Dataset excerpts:

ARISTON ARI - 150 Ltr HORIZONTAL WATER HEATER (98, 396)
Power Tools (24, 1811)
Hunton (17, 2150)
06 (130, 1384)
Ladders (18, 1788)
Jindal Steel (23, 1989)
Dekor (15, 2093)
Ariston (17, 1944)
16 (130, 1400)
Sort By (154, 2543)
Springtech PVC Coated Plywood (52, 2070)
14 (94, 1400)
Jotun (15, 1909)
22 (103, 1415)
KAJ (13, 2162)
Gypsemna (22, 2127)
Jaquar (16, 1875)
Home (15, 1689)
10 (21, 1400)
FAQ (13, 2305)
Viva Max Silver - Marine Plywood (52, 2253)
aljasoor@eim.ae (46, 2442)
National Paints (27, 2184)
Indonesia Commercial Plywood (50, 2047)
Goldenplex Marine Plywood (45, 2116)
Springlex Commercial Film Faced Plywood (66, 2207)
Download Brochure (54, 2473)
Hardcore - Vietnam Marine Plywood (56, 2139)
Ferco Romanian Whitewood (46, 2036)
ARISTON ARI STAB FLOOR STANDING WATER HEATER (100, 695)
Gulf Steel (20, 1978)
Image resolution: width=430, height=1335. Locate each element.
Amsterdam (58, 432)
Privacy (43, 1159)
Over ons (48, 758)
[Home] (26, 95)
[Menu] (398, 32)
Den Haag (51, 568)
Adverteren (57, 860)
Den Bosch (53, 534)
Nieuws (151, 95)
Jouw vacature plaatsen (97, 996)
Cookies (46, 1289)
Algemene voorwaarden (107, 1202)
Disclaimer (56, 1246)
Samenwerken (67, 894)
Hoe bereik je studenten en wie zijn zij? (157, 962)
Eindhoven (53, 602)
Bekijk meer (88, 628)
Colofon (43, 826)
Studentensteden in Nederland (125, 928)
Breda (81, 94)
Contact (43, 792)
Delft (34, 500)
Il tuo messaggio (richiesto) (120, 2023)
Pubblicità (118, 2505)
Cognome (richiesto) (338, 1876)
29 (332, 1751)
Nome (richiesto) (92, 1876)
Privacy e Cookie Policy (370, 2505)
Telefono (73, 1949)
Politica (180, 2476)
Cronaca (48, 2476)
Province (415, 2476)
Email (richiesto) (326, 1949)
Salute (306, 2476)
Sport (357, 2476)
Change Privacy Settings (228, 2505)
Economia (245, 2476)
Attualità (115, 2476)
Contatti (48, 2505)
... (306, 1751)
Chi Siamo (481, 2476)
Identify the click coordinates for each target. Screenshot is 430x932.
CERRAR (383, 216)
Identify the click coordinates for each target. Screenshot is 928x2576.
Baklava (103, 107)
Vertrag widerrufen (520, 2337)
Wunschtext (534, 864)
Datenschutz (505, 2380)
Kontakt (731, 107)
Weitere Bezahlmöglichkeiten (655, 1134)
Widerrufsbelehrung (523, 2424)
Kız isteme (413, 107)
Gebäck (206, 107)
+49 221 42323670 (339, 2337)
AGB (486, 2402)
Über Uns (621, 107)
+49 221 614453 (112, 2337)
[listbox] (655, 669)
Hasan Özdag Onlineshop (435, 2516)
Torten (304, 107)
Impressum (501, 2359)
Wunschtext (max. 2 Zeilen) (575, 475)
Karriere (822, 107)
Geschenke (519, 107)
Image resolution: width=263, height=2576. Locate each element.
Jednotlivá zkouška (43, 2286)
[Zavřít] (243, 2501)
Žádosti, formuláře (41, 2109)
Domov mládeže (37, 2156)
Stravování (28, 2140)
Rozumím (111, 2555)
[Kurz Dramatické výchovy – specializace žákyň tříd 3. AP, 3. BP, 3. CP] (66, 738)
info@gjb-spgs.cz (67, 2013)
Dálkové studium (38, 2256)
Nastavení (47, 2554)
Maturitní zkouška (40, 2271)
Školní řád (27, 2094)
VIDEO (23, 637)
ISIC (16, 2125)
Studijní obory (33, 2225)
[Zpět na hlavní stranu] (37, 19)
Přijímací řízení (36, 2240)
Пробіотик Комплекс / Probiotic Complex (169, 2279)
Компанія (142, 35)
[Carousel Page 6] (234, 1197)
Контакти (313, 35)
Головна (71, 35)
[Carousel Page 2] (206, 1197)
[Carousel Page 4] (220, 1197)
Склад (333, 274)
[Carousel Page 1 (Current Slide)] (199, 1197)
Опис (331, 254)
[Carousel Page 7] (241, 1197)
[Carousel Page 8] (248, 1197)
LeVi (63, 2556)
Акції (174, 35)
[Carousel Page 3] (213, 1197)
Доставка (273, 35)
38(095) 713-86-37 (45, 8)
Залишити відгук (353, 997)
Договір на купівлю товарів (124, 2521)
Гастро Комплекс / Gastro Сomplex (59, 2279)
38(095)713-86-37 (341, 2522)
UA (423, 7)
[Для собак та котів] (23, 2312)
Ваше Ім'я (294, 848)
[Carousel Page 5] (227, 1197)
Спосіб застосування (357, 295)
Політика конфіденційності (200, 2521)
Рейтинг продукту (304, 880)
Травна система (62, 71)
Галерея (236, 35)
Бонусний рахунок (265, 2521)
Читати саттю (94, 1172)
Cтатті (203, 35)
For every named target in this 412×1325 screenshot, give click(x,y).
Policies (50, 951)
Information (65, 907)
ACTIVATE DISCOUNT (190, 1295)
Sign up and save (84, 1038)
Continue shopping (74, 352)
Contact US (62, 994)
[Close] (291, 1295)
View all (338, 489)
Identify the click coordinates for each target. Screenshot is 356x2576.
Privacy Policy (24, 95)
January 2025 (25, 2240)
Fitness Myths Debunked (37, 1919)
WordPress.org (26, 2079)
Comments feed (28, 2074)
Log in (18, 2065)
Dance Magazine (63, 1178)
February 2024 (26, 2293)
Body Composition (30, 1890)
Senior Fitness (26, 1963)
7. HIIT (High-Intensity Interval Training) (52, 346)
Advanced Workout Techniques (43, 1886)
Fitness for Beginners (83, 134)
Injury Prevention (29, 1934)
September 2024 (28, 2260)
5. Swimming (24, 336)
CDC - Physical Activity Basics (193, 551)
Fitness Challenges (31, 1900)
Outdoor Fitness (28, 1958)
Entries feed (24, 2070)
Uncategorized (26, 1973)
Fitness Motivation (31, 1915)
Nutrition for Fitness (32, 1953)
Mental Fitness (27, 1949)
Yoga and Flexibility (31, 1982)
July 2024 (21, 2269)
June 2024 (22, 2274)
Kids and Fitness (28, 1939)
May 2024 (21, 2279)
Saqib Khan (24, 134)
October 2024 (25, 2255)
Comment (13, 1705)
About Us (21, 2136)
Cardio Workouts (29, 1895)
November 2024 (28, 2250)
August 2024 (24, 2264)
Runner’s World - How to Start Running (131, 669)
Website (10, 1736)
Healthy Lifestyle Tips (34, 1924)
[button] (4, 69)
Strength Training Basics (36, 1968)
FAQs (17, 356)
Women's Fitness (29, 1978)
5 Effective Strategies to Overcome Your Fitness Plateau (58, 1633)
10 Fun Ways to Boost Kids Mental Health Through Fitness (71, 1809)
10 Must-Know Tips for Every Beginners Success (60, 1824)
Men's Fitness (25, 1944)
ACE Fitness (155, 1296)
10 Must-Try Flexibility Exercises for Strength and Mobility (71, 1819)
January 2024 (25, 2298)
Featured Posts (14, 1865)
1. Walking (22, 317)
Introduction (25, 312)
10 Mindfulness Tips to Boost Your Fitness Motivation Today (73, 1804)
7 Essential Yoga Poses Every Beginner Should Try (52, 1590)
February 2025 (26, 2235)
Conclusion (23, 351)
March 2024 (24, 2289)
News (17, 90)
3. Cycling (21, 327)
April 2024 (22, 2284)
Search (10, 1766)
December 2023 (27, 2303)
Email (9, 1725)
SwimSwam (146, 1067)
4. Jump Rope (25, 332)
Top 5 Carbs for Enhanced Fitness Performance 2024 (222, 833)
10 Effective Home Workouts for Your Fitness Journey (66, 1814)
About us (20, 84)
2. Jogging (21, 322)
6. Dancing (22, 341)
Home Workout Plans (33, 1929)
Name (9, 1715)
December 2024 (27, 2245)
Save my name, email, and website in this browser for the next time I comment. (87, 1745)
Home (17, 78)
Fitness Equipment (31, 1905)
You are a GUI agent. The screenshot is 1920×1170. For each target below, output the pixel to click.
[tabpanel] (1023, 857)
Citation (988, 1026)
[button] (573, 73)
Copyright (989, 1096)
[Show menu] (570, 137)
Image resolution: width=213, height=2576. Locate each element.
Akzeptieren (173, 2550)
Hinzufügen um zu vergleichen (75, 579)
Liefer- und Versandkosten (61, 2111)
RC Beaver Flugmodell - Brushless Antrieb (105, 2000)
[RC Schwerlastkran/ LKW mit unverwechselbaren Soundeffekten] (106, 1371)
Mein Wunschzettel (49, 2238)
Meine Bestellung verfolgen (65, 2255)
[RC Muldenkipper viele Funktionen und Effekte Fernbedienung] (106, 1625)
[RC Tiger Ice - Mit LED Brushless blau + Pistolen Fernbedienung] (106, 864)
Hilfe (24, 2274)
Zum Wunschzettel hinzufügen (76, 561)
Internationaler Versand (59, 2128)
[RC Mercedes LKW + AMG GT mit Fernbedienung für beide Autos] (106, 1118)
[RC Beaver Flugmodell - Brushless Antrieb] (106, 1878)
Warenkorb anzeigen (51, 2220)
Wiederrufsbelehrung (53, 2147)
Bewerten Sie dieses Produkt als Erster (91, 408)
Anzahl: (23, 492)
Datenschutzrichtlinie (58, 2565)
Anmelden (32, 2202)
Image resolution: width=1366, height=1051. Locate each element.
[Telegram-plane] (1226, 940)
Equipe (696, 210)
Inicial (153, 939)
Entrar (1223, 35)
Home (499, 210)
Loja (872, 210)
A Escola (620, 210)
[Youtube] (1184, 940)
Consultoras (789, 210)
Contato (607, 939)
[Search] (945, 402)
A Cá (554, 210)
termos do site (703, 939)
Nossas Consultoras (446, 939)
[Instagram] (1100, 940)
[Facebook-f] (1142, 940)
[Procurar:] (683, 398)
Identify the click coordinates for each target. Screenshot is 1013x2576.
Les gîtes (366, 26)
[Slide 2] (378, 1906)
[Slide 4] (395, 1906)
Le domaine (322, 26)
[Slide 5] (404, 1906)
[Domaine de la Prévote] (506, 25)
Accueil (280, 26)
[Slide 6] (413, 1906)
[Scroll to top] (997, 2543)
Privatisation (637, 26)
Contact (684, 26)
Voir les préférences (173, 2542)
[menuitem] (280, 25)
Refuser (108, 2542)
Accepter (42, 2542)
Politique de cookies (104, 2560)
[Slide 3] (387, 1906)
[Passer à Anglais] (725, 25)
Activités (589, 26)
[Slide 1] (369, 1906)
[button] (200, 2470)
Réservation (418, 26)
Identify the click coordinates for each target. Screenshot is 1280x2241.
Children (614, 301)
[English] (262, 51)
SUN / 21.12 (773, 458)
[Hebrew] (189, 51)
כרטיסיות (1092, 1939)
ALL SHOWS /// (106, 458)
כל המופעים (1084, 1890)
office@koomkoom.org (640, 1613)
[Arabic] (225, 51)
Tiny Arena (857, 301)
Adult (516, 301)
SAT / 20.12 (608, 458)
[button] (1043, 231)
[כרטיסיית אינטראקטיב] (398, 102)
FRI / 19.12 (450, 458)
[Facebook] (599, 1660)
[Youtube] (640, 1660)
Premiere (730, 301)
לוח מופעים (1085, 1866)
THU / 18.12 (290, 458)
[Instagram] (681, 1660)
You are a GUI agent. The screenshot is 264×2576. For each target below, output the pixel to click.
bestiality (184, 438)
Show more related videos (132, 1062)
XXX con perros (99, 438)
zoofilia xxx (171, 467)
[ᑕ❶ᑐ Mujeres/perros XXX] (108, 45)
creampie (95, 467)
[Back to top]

◆ **What to work on**: Once you find the line containing "aljasoor@eim.ae (46, 2442)", stop: reproduce exactly that line and every line of the data before it, and nothing else.

◆ **Response to the task**:
ARISTON ARI - 150 Ltr HORIZONTAL WATER HEATER (98, 396)
Power Tools (24, 1811)
Hunton (17, 2150)
06 (130, 1384)
Ladders (18, 1788)
Jindal Steel (23, 1989)
Dekor (15, 2093)
Ariston (17, 1944)
16 (130, 1400)
Sort By (154, 2543)
Springtech PVC Coated Plywood (52, 2070)
14 (94, 1400)
Jotun (15, 1909)
22 (103, 1415)
KAJ (13, 2162)
Gypsemna (22, 2127)
Jaquar (16, 1875)
Home (15, 1689)
10 (21, 1400)
FAQ (13, 2305)
Viva Max Silver - Marine Plywood (52, 2253)
aljasoor@eim.ae (46, 2442)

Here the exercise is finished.